Hi @AdrianAntico, I took a look at this last week Wednesday. For the 1Million case I got similar results, but for 10Million and 100Million I got other results which I've attached. I ran these tests on c6id.8xlarge machine. 10M Rows Benchmark 100M Rows Benchmark

Thinking about it now, it's possible the difference in results comes from network storage. DuckDB will bring the whole CSV to memory when the table is created. Maybe Pandas and datatable lazily create the data frame?

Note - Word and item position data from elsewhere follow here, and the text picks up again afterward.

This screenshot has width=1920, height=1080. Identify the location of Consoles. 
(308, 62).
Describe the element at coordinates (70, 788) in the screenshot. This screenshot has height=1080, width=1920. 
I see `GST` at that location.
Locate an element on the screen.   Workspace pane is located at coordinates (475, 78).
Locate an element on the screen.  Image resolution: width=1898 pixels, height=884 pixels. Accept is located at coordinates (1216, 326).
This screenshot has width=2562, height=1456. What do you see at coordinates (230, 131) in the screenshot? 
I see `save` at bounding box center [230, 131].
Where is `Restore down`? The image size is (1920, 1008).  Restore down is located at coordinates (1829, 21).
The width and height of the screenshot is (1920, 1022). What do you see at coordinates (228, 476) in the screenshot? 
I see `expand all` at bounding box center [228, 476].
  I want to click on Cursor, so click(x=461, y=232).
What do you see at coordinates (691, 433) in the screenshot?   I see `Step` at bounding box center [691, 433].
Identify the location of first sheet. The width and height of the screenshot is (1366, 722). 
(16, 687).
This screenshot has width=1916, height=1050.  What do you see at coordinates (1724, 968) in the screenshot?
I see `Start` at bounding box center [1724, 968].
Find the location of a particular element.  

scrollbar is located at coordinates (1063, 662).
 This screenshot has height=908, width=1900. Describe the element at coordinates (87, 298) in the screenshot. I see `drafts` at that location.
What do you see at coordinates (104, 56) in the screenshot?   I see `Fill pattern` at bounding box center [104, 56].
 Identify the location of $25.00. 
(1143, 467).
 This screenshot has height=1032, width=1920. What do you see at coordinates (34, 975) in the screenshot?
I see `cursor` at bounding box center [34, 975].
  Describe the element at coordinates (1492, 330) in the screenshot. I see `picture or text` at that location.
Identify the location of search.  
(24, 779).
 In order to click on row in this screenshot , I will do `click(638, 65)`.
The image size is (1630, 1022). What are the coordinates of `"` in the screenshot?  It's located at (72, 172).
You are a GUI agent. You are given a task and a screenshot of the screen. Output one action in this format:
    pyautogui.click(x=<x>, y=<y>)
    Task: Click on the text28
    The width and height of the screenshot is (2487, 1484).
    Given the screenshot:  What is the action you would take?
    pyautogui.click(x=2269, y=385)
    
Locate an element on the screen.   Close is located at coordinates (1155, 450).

Tmonster commented 2 months ago

when I get the time I'll run everything locally and see what happens

AdrianAntico commented 2 months ago

@Tmonster I ran the DuckDB.R script and noticed on the 100M rows dataset that multithreading wasn't occurring. At least, it appears that way compared to Polars and data.table when I did the same thing. I did set the statements on DuckDB to enable that using the code below but I think the native installation of DuckDB on R (install.packages("duckdb")) isn't enabling multithreading by default, or at least that's my best guess given @jangorecki comment about flag setting. I did check DuckDB's website on installation and it appears I'd have to build from source and modify some flag types, but it wasn't clear in the documentation what those should be, or even that I need to do it to get multithreading (assuming this is true).

con = dbConnect(duckdb::duckdb())
ncores = parallel::detectCores()
invisible(dbExecute(con, sprintf("PRAGMA THREADS=%d", ncores)))

So it appears the installation method, machine type, and dataset, local vs cloud, and perhaps operating system, all can play a pretty significant role in these timings.

I'm using Windows, with an AMD Ryzen CPU with 32 cores / 64 threads with 256gb memory, ran locally at home. So, with a native installation of each dataframe package and my setup, the timings I'm getting are different from what you're seeing. Also, I think the Date type column in the aggregation gave Polars some trouble. Perhaps there is an opportunity for you to utilize the datasets I'm using as they represent a more typical real world dataset. Or at least consider adding in a date type column for the aggregation (and join) operations. I can always add it the code to create a 1Bn row dataset at as well.

jangorecki commented 2 months ago

I would start by adding Linux to your machine and checking out there. Windows used to be not very reliable in resources utilization in my opinion.

AdrianAntico commented 2 months ago

I prefer to stick with Windows as that is the most common operating system people use to work with data. I'm looking to benchmark under the common usage scenario. If DuckDB can be installed in an easy way to take advantage of multithreading then I will install that way. Currently, I'm not finding a clear path to installing on Windows in such a fashion. That means that most users are simply installing it in a native way. For example, R users will simply run install.packages("duckdb"). If there were a way to install it for multithreading use such as install.packages("duckdb", multithread=TRUE) or something like that, then I can easily see most users taking advantage of the multithreading. As far as I know, it's just DuckDB that requires the special setup, amongst the Windows available packages. I still haven't replicated for Julia so I may be wrong for their packages.

What confuses me is why it is a challenge to enable multithreading for DuckDB when it's available under basic install for the other packages.